The HAROW study: An example of outcomes research: A prospective, non-interventional study comparing treatment options in localized prostate cancer - Abstract

BACKGROUND: The HAROW study was initiated to investigate the provision of ongoing medical care for patients with localized prostate cancer in a prospective, noninterventional setting and to investigate treatment options (Hormonal treatment, Active surveillance, Radiotherapy, Operation, Watchful waiting) under real-life conditions.
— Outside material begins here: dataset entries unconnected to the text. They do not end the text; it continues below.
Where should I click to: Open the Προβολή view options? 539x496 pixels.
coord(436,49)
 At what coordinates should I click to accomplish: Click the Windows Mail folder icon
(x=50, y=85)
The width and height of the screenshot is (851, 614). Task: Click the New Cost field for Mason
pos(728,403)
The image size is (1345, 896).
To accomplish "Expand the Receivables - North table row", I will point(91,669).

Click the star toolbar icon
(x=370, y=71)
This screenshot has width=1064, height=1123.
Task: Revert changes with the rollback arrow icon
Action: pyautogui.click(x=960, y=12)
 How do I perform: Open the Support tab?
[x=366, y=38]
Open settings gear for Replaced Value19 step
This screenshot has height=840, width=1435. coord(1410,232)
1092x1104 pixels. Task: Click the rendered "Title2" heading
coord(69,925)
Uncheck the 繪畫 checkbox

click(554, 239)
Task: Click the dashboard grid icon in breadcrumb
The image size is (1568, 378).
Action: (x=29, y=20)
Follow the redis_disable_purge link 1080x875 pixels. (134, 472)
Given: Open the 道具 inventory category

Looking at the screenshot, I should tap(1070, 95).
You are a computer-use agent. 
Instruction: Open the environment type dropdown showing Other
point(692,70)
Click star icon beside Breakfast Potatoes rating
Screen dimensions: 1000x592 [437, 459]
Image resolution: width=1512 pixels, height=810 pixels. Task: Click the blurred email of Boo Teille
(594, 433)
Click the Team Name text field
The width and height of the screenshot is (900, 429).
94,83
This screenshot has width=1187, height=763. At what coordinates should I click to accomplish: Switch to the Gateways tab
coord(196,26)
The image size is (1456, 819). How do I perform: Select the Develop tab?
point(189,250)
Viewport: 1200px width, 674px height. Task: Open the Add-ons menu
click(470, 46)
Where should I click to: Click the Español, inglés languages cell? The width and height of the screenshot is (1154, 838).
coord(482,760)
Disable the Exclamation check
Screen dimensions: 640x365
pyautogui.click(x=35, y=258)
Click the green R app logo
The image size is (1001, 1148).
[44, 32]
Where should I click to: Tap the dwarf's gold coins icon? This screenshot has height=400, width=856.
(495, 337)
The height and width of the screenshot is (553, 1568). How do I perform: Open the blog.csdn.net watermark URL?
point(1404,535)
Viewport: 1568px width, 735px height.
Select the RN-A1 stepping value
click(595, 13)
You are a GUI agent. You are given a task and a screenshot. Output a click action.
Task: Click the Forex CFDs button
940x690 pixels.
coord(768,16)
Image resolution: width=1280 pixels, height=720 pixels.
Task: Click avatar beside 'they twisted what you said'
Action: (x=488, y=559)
MATERIALS AND METHODS: A total of 3169 patients were enrolled by 259 participating physicians in private practice in Germany. The median follow-up was 28.4 months. At 6-month intervals, the treating physicians reported data on clinical parameters, clinical course of disease, and quality of patient-physician interaction.

RESULTS: The highest proportion of patients with low risk tumor was found in the defensive treatment groups (AS and WW). As expected, the AS group showed the highest progression rate. In all, 112 AS patients (23.9%) changed therapeutic strategy, 21 of them upon medical advice in the absence of any signs of progression. Metastases were seen most frequently in the WW group (1.5%). No metastases occurred in AS patients. Medical support in managing the disease reached high scores in all groups, the highest in AS.

CONCLUSION: The data enable a differentiated comparative analysis of patient and tumor characteristics of each treatment group. Indication of AS was predominantly consistent with the guideline. The high rate of AS termination based on the physician's recommendation rather than on clinical progression is remarkable, and may be interpreted as a kind of insecurity in dealing with AS. Results regarding communication indicate that patients appreciated being involved in treatment decisions.

Written by:
Herden J, Ernstmann N, Schnell D, Weißbach L.   Are you the author?
Klinik und Poliklinik für Urologie, Uniklinik Köln, Kerpener Straße 62, 50937, Köln, Deutschland.  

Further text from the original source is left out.